(Source)
==============================
Abbaye de Santes Creus
Santa Maria de Santes Creus / Sanctae Cruces / Sanctis Crucibus
(Aiguamúrcia, Alt Camp)
Santes Creus est l'un des grands monastères de Catalogne, tant pour son histoire que pour sa valeur monumentale et son excellent état de conservation. La construction de cette maison monastique de l'Alt Camp a été précédée par un établissement éphémère sur le versant nord de la montagne de Collserola, après qu'en 1150, le sénéchal de Barcelone, Guillem Ramon I de Montcada, ait fait don de terres situées à Valldaura (Vallès Occidental) aux cisterciens de l’abbaye occitane de Grandselve (Tarn-et-Garonne).
Le site de Valldaura n'était pas adapté à un établissement monastique cistercien. Pour cette raison, en 1155, le comte de Barcelone, Ramon Berenguer IV, intervint et fit don d'une de ses propriétés située à Ancosa (la Llacuna, Anoia), qui présentait de meilleures conditions géographiques. Toutefois, il semble que les moines ne s'y soient jamais installés, car l'endroit ne convenait pas totalement. Finalement, en 1160, une nouvelle donation fut faite avec les terres de Santes Creus, près de la rivière Gaià, où existait une église préexistante, considérée d'origine érémitique. C'est à cet endroit que le monastère fut définitivement érigé. La fondation ne fut totalement achevée qu'en 1168, lorsque la bulle du pape Alexandre III déclara la nouvelle maison directement dépendante de Rome et exemptée de l'intervention épiscopale. Après quelques premiers abbés d'origine occitane, en 1158, Pere de Valldaura (1158-1184) fut désigné comme premier abbé natif du pays.
Vers 1170, des constructions provisoires commencèrent pour accueillir les moines qui se regroupaient autour de la chapelle de la Santíssima Trinitat, encore conservée aujourd'hui. À la même époque, la communauté voisine de Sant Pere de Gaià s'y intégra. En 1174, la construction du monastère définitif débuta, suivant la distribution des espaces caractéristique des monastères cisterciens. En 1221, l'église fut consacrée, probablement encore inachevée. Un premier cloître fut également construit, antérieur à l'actuel, dont subsiste le petit temple du lavabo, à la décoration plus simple que le reste, édifié ultérieurement.
De cette première époque datent la sacristie, la salle capitulaire et le parloir, qui relie le cloître à la zone postérieure du complexe. Peu après, le dortoir des moines fut construit au-dessus de cet ensemble, commencé en 1191 et achevé au XIIIe siècle. Sous l'abbatiat de saint Bernat Calbó (1226-1233) et après une période de difficultés économiques, l'activité de construction reprit grâce à la collaboration des souverains.
Pierre III le Grand (1240-1285) fut le premier monarque à choisir le monastère comme lieu de sépulture. Plus tard, le transept de l'église accueillit la tombe de son fils, Jacques Ie Juste (1267-1327), et de son épouse, Blanche d'Anjou (1283-1310). À la même époque, le Palais Royal fut construit. L'abbé Bonanat de Vila-seca fonda les monastères affiliés de Valldigna, à la Safor (1298), et d'Altofonte, près de Palerme, en Sicile (1308). De plus, Santes Creus intervint dans la fondation de l'ordre militaire de Montesa en 1319.
==============================
(Matériel fourni)
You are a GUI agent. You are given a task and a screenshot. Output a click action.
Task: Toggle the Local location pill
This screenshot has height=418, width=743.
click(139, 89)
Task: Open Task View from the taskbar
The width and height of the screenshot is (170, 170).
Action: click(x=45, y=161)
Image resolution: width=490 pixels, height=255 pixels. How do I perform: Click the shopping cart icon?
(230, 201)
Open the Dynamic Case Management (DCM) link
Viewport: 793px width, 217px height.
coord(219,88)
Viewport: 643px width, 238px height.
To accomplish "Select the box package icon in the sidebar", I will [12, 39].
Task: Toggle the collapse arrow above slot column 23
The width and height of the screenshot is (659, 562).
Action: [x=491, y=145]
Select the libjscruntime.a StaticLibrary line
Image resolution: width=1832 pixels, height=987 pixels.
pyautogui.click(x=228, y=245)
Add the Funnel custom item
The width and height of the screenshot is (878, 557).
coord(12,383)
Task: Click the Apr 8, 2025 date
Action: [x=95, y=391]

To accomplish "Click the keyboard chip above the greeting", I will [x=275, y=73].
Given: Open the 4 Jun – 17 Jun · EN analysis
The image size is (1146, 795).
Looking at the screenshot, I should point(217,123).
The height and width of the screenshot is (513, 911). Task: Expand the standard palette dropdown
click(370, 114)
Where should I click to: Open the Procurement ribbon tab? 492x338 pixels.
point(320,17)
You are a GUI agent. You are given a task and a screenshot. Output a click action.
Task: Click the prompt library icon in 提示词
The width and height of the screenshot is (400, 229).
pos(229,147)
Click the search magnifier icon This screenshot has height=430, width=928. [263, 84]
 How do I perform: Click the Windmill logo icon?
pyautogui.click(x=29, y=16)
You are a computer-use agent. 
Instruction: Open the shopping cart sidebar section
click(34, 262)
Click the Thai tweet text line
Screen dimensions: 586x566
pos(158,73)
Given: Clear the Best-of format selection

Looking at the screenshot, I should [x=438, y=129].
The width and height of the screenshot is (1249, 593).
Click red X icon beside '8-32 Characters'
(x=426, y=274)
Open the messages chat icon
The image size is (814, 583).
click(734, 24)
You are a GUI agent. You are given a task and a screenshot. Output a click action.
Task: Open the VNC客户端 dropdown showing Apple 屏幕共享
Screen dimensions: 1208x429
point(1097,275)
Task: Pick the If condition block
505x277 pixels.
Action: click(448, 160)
==============================
(Exercices)
A – Selon le texte sur l'abbaye de Santes Creus, en quelle année l'église fut-elle consacrée ?
B – Rédigez la suite du texte sur l'abbaye de Santes Creus à partir de sa dernière phrase.

(Exercices corrigés)
A – En 1221.

B –
En 1313, la première pierre d'un nouveau cloître fut posée pour remplacer l'ancien, encore inachevé. Ce cloître s'éloigne du style caractéristique cistercien et présente une décoration exubérante, avec des figures de toutes sortes, notamment des créatures fabuleuses et des animaux monstrueux, contrastant avec les scènes religieuses. Cette œuvre fut réalisée par Reinard Fonoll, un personnage probablement anglais, engagé en 1332 par l'abbé Francesc Miró (1335-1347). Ce cloître fut inauguré en 1341 et restauré au XXe siècle.
Après une longue période de déclin, quelques travaux de faible envergure furent réalisés, notamment les rénovations du Palais Royal et l’adaptation de l’armarium en chapelle de l’Assomption, située dans le cloître. Entre 1376 et 1377, des fortifications furent construites, y compris les merlons qui couronnent l'église et le cloître. En 1452, les biens de Santa Maria de Bonrepòs furent partagés entre la chartreuse d’Escaladei et Santes Creus ; le premier conserva les propriétés les plus proches, tandis que le second reçut les objets liturgiques et les propriétés plus éloignées. On suppose que le cloître postérieur de Santes Creus pourrait provenir de Bonrepòs.
Les dernières années furent marquées par une certaine prospérité, permettant la réalisation de plusieurs travaux d’adaptation des dépendances du monastère. En 1640, un nouveau palais abbatial fut construit sur l’ancien hôpital des Pauvres. Plus tard, en 1733, l’infirmerie fut édifiée et le réfectoire agrandi, perdant ainsi ses traits gothiques. Durant la seconde moitié du XVIIIe siècle, l’urbanisation des places fut achevée et la porte de l’Assumpta fut construite.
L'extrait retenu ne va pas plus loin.